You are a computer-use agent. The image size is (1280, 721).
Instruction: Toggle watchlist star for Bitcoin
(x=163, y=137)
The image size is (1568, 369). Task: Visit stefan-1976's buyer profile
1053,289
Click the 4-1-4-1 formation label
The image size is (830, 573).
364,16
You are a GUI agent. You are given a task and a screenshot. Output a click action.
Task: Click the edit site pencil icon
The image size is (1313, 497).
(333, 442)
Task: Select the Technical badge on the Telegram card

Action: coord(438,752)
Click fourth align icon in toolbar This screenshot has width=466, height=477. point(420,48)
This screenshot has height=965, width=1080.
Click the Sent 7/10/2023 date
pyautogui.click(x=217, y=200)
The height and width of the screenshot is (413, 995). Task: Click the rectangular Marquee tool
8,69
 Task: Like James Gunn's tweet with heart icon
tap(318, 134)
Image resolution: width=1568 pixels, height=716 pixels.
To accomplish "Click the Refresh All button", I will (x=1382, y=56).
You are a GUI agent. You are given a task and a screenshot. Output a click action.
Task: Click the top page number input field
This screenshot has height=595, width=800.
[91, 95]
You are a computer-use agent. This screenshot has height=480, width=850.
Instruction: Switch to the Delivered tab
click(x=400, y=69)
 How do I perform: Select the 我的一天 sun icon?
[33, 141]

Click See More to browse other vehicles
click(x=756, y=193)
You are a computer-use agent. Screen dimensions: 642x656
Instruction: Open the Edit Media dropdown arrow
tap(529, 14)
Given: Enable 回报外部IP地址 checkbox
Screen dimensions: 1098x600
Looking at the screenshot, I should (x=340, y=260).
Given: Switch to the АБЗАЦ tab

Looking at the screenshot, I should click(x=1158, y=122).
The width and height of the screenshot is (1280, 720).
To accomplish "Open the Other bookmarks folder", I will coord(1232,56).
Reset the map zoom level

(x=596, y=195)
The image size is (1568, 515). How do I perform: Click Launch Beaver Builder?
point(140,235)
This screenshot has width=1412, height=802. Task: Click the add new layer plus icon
====
AIM OF THE EXERCISE: Copy all the lines above, substituting "Command" for every "Instruction" and keeping everything else the same.

PROBLEM SOLUTION:
You are a computer-use agent. The image size is (1280, 721).
Command: Toggle watchlist star for Bitcoin
(x=163, y=137)
The image size is (1568, 369). Task: Visit stefan-1976's buyer profile
1053,289
Click the 4-1-4-1 formation label
The image size is (830, 573).
364,16
You are a GUI agent. You are given a task and a screenshot. Output a click action.
Task: Click the edit site pencil icon
The image size is (1313, 497).
(333, 442)
Task: Select the Technical badge on the Telegram card

Action: coord(438,752)
Click fourth align icon in toolbar This screenshot has width=466, height=477. point(420,48)
This screenshot has height=965, width=1080.
Click the Sent 7/10/2023 date
pyautogui.click(x=217, y=200)
The height and width of the screenshot is (413, 995). Task: Click the rectangular Marquee tool
8,69
 Task: Like James Gunn's tweet with heart icon
tap(318, 134)
Image resolution: width=1568 pixels, height=716 pixels.
To accomplish "Click the Refresh All button", I will (x=1382, y=56).
You are a GUI agent. You are given a task and a screenshot. Output a click action.
Task: Click the top page number input field
This screenshot has height=595, width=800.
[91, 95]
You are a computer-use agent. This screenshot has height=480, width=850.
Command: Switch to the Delivered tab
click(x=400, y=69)
 How do I perform: Select the 我的一天 sun icon?
[33, 141]

Click See More to browse other vehicles
click(x=756, y=193)
You are a computer-use agent. Screen dimensions: 642x656
Command: Open the Edit Media dropdown arrow
tap(529, 14)
Given: Enable 回报外部IP地址 checkbox
Screen dimensions: 1098x600
Looking at the screenshot, I should (x=340, y=260).
Given: Switch to the АБЗАЦ tab

Looking at the screenshot, I should click(x=1158, y=122).
The width and height of the screenshot is (1280, 720).
To accomplish "Open the Other bookmarks folder", I will coord(1232,56).
Reset the map zoom level

(x=596, y=195)
The image size is (1568, 515). How do I perform: Click Launch Beaver Builder?
point(140,235)
This screenshot has width=1412, height=802. Task: Click the add new layer plus icon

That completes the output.